Chicago City Ry. Co. v. Matthieson

Decision Date24 October 1904
Citation72 N.E. 443,212 Ill. 292
PartiesCHICAGO CITY RY. CO. v. MATTHIESON.
CourtIllinois Supreme Court

OPINION TEXT STARTS HERE

Appeal from Appellate Court, First District.

Action by Johanna M. Matthieson, administratrix, against the Chicago City Railway Company. Judgment for plaintiff was affirmed by the Appellate Court, and defendant appeals. Affirmed.

William J. Hynes and Edward C. Higgins (Mason B. Starring, of counsel), for appellant.
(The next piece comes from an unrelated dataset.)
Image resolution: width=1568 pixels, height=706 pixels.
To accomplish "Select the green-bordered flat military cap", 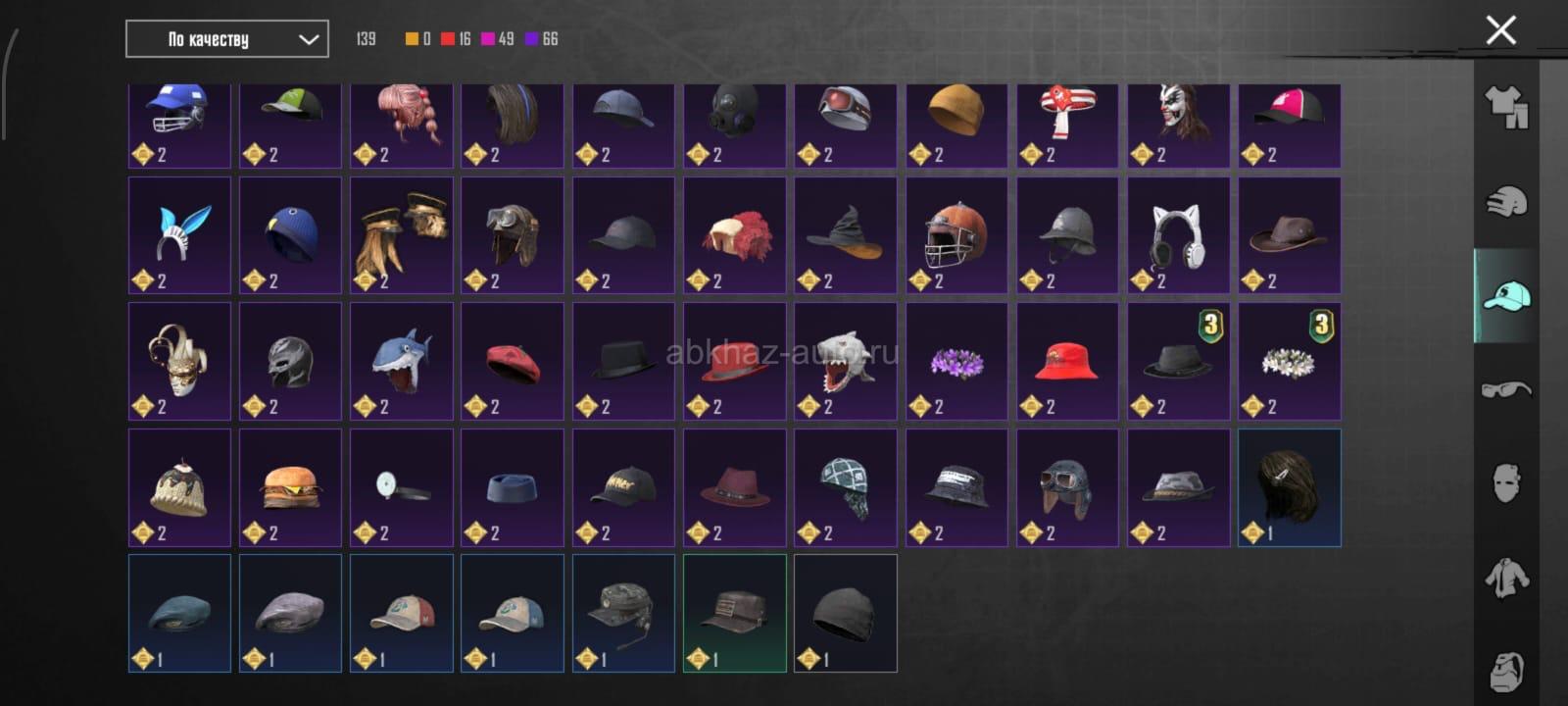I will [x=735, y=613].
Francis J. Woolley, for appellee.

CARTWRIGHT, J.

William C. Matthieson, a painter, who had been working at his trade during the day, in going home in the evening drove north with his son, 19 years old, in appellant's car tracks on Halsted street in a light wagon, in which there were pails and utensils used in painting and calcimining. At Thirty-Third street, as he was turning east, the left hind wheel of the wagon was broken, he was thrown out and fatally injured, and the horse ran away. This suit was brought by appellee, as administratrix of his estate, in the superior court of Cook county, charging the appellant with causing his death by negligence in running one of its cars against the wagon. A plea of the general issue was filed by the defendant, and there was a trial by jury. There were a number of witnesses on each side, apparently disinterested, who testified directly contrary to each other. The evidence for the plaintiff tended to show that the horse was going slowly in the car tracks; that a north-bound car came up rapidly behind and slowed down somewhat, while the bell was violently rung; that the horse became somewhat excited and increased his speed; that when in the act increased his speed; that tracks into Thirty-Third street the speed of the car was increased, and it struck the tailboard and left hind wheel of the wagon, breaking them and tipping the wagon over, when the horse ran away. The evidence for the defendant was that the wagon was not struck by the car at all; that when in the car tracks on Halsted street the horse was excited, acting wild, and going at a rapid rate; that in turning east out of the car tracks the wheel was wrenched and broken; that on account of the speed of the horse the wagon was swung around and tipped in such a way as to throw Matthieson out after he had gone some distance in Thirty-Third street; and that the fright of the horse was increased by the falling out of the pails and utensils in the wagon when the wheel broke down. The trial resulted in a verdict and judgment for $5,000, and the judgment was affirmed by the Appellate Court for the First District.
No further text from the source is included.